Mais si vous cherchez votre appui dans la vérité immuable et toujours vivante, vous ne serez point accablé de tristesse quand un ami s’éloigne ou meurt.

Toute amitié doit être fondée sur moi ; et c’est pour moi que vous devez aimer tous ceux qui vous paraissent aimables et qui vous sont les plus chers en cette vie.

Sans moi l’amitié est stérile et dure peu ; et toute affection, dont je ne suis pas le lien, n’est ni véritable ni pure.

Vous devez être mort à ces affections humaines, jusqu’à souhaiter de n’avoir, s’il se pouvait, aucun commerce avec les hommes.

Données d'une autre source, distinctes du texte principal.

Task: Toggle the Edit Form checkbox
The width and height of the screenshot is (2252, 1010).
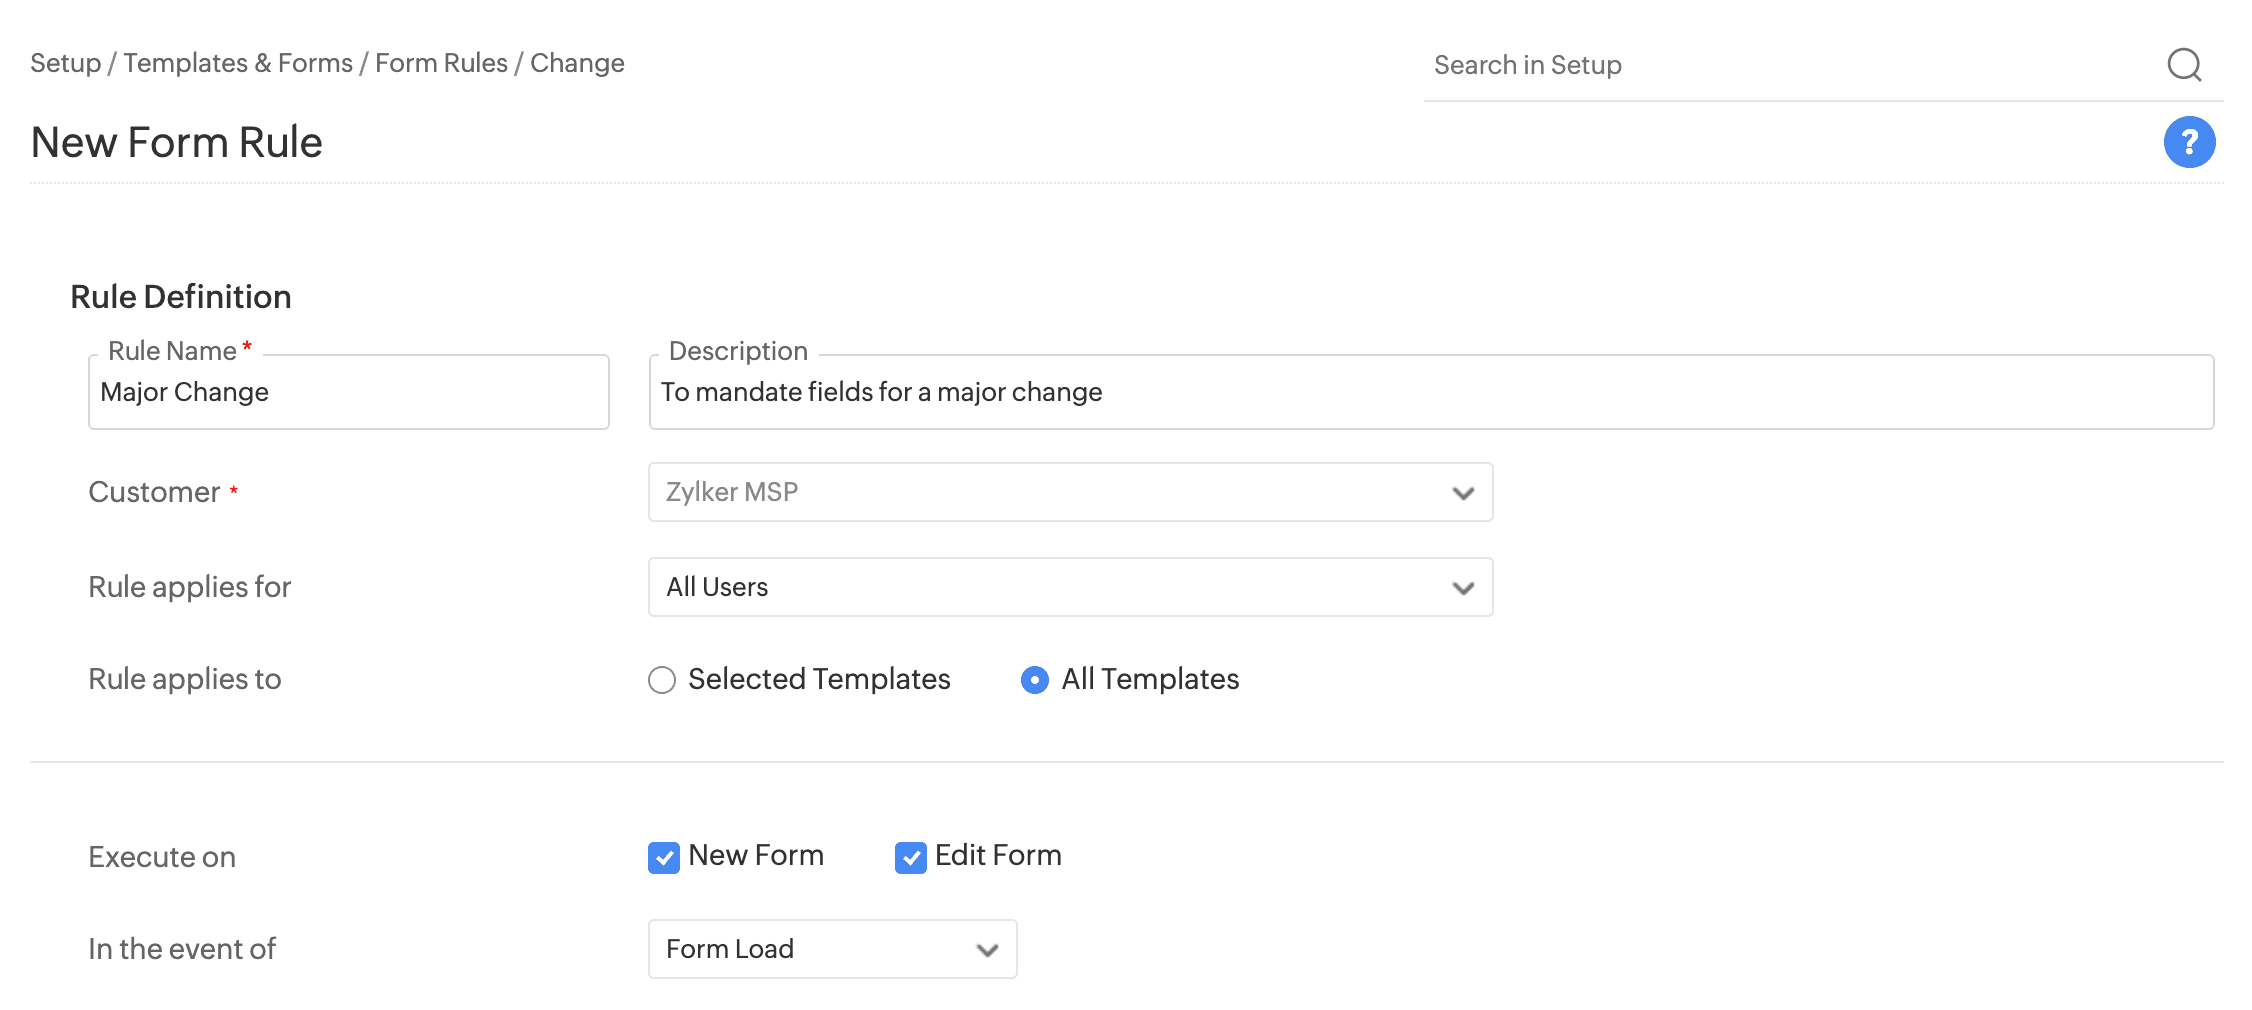Action: pyautogui.click(x=910, y=857)
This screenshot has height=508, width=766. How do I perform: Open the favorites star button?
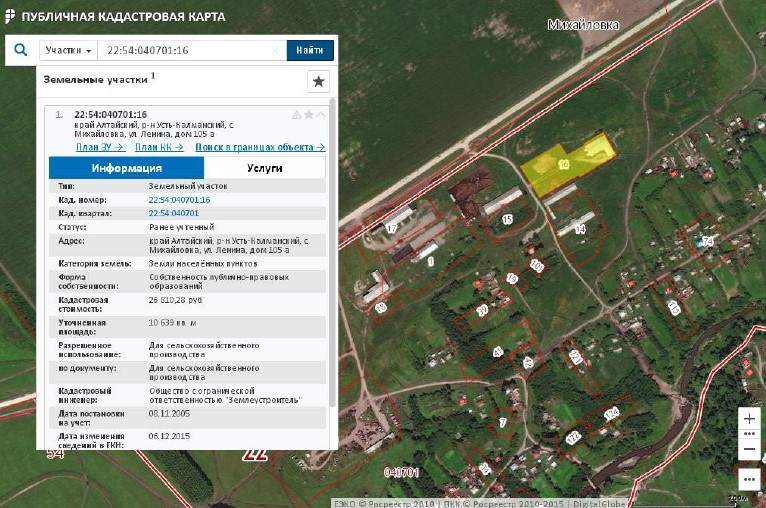click(318, 82)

Plus l’homme s’éloigne des consolations de la terre, plus il s’approche de Dieu.

Et il s’élève d’autant plus vers Dieu qu’il descend plus profondément en lui-même, et qu’il est plus vil à ses propres yeux.

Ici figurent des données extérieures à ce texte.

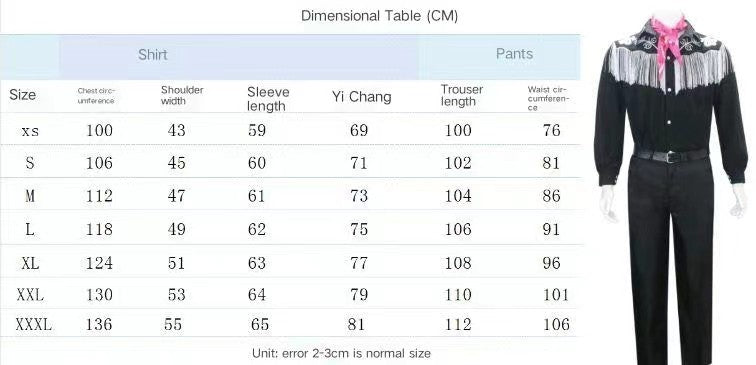Click the Shoulder width column header

pos(182,95)
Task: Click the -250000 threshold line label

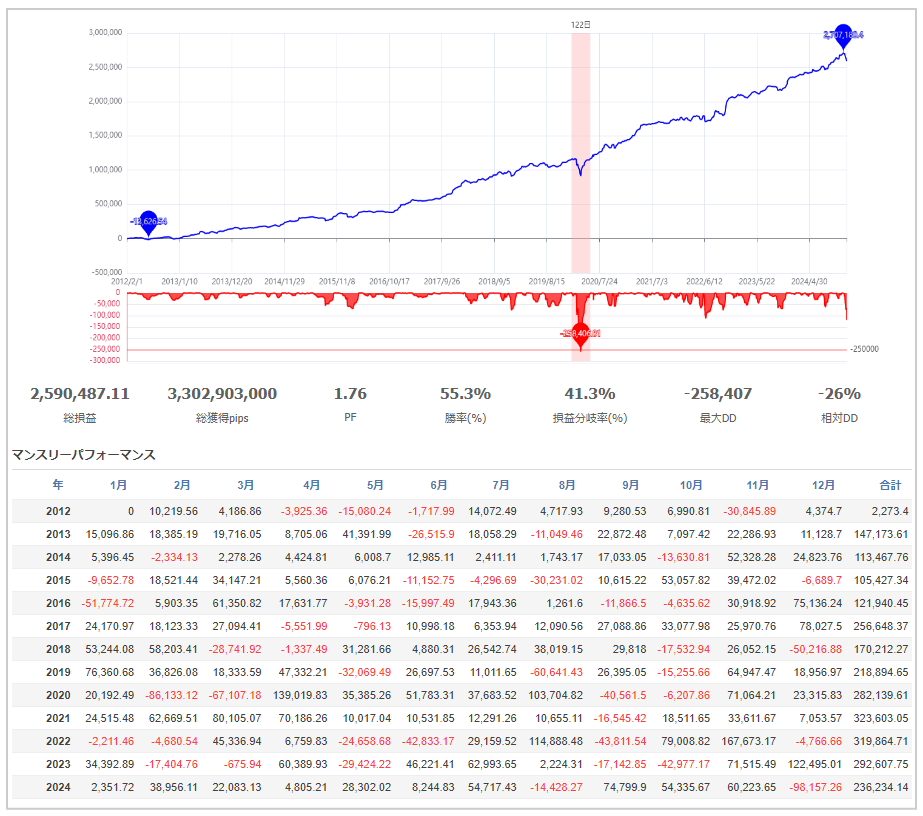Action: [864, 350]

2. Celui qui s’attribue quelque bien, empêche que la grâce de Dieu descende en lui, parce que la grâce de l’Esprit-Saint cherche toujours les cœurs humbles.

Si vous saviez vous anéantir parfaitement, et bannir de votre cœur tout amour de la créature, alors venant à vous, je vous inonderai de ma grâce.

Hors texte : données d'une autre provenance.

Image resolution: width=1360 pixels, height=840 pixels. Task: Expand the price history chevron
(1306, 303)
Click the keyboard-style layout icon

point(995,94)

Quand vous regardez la créature, vous perdez de vue le Créateur.

Apprenez à vous vaincre en tout à cause de lui, et vous pourrez alors parvenir à le connaître.

Le plus petit objet désiré, aimé avec excès, souille l’âme et la sépare du souverain bien.

RÉFLEXION.

La religion sanctifie tout, et ne détruit rien, hors le péché ; elle n’interdit pas les affections naturelles : au contraire, il y en a qu’elle commande expressément, et le précepte de l’amour mutuel est un de ceux que l’Évangile inculque avec le plus de soin. Aimons-nous les uns les autres ![1], répète sans cesse l’apôtre saint Jean. Celui qui n’aime point demeure dans la mort[2] ; il ne connaît pas Dieu, car Dieu est amour[3]. Et, dans la nuit de la Cène, ne voyons-nous pas reposer sur le cœur de Jésus le disciple qu’il aimait ?[4] Mais nos affections, pour être pures, doivent avoir leur principe en Dieu, et leur règle dans sa volonté. Alors ce ne sont plus des sentiments de la terre, qui, en passant, agitent et troublent l’âme, c’est quelque chose de l’éternité, comme elle invariable et calme comme elle. Défiez-vous des attachements qui altèrent la paix du cœur. Nulle créature ne doit être aimée qu’avec une soumission parfaite aux ordres de la Providence. Toujours nous devons être prêts à supporter sans plainte ce qui afflige le plus la nature, l’absence, la séparation, la mort même, nous souvenant de ce que dit l’Apôtre : Nous ne voulons pas, mes frères, que vous soyez dans l’ignorance touchant ceux qui dorment, afin que vous ne vous attristiez pas comme les autres hommes, qui n’ont point d’espérance. Car si nous croyons que Jésus est mort et ressuscité, ainsi Dieu amènera avec Jésus ceux qui se seront endormis en lui. Nous vous disons ceci d’après la parole du Seigneur : nous qui vivons, qui sommes réservés pour son avènement, nous ne préviendrons point ceux qui sont déjà dans le sommeil. Car, au commandement de l’Archange, à sa voix, au son de la trompette de Dieu, le Seigneur lui-même descendra du ciel, et les morts qui reposent dans le Christ se lèveront les premiers. Ensuite, nous qui vivons et qui serons demeurés jusqu’alors, nous serons enlevés avec eux dans les nuées, au-devant du Christ, au milieu des airs ; et ainsi nous serons à jamais avec le Seigneur. Consolez-vous les uns les autres dans ces paroles[5].

  1. Joann. iv, 7.
  2. Joann. iii, 14.
  3. Joann. iv, 8.
  4. Joann. xiv, 23.
  5. Thessal. iv, 12-17.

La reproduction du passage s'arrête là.